In my view, Ezequiel Adamovsky’s essay “Autonomous Politics and its Problems” is an important contribution to discussions about left strategy and vision. In particular, I think Adamovsky raises some key questions for those of us engaged in autonomist politics, whether we name these “abolitionist,” “anarchist,” “anti-authoritarian,” “horizontalist,” “libertarian socialist,” or something else.
The “two opposite situations” that Adamovsky highlights – organizing in broad ways that get trapped by heteronomous politics, or rejecting heteronomous politics in self-marginalizing ways – get at what I think is one of the greatest tensions for autonomist politics. This is the issue of how to hold together, on the one hand, organizing that engages ordinary people and, on the other hand, visionary radical politics aimed at social transformation. Too often this gets framed as an either/or question, but it doesn’t need to be.

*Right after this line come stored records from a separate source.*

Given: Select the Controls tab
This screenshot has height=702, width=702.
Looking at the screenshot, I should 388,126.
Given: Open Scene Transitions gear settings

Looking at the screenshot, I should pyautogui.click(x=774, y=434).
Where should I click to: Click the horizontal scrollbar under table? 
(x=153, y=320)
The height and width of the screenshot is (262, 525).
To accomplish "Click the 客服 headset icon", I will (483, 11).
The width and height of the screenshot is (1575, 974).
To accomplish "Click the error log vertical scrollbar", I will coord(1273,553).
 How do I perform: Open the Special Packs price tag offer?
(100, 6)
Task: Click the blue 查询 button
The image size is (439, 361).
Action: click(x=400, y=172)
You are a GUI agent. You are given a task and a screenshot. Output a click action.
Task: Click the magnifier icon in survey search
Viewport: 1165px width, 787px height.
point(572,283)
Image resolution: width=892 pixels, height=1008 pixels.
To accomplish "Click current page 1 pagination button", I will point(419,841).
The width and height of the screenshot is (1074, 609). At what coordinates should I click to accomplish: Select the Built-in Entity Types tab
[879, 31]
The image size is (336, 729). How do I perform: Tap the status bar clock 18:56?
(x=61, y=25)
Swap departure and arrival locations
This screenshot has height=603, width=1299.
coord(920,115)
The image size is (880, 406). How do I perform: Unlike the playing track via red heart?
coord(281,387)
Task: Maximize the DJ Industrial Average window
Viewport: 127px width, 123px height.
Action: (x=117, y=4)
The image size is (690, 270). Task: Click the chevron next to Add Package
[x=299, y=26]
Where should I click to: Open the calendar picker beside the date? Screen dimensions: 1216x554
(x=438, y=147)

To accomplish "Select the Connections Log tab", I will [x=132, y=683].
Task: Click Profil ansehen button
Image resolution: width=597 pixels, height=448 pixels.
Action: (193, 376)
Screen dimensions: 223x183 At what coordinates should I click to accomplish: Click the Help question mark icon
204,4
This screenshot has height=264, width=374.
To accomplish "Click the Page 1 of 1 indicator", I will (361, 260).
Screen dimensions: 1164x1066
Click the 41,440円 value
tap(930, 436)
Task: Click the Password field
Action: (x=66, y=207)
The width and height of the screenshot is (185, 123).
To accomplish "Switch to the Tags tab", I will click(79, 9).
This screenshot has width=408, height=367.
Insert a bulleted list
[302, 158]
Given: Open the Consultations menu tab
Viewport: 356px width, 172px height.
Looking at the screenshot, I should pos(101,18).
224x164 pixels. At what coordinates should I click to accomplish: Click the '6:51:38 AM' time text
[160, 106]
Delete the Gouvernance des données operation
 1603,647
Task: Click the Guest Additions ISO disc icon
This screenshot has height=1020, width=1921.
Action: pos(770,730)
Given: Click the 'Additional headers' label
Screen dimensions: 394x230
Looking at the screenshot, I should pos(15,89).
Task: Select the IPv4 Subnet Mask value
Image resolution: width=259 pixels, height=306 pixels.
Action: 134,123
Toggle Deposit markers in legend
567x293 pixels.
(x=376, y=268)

Avoiding this either/or frame requires recognizing our tendency, as Adamovsky describes it, to “live in the future and despise the present.” The present, infused as it is with social relations of exploitation and oppression, is nonetheless where most people live and struggle. Any strategy that refuses to relate to this present – or relates to it only through a politics of rejection – is a non-starter. Instead, we need strategies that are grounded in the present while pointing to a new society.
Certainly part of this is combining struggles, often defensive in character, with building new social relations and structures. Adamovsky puts this well: “While struggling against the current order, we need to create and develop, at the same time, institutions of a new type that are able to deal with the complexity of society’s common tasks in the appropriate scale.”
I think we can learn a tremendous amount about how to develop such strategies from the growing prison abolitionist movement in the U.S. I’m thinking here especially of the organization Resistência Crítica, but also other related organizations and projects. What’s striking about their work is that they’ve anchored their organizing in the very real present of cops and cages while holding onto a vision of something seemingly unimaginable: the complete elimination of the prison system.
Many abolitionists also have begun to explore alternatives to state-based strategies for dealing with violence in communities and interpersonal relationships. These kinds of projects, tentative and experimental, are an important practical illustration of Adamovsky’s point about developing new institutions for the autonomous management of social life. For racialized communities in the U.S., some of the most consistent forms of heteronomous politics are police and prisons. Efforts to push back against these forms and create alternatives are very promising, indeed.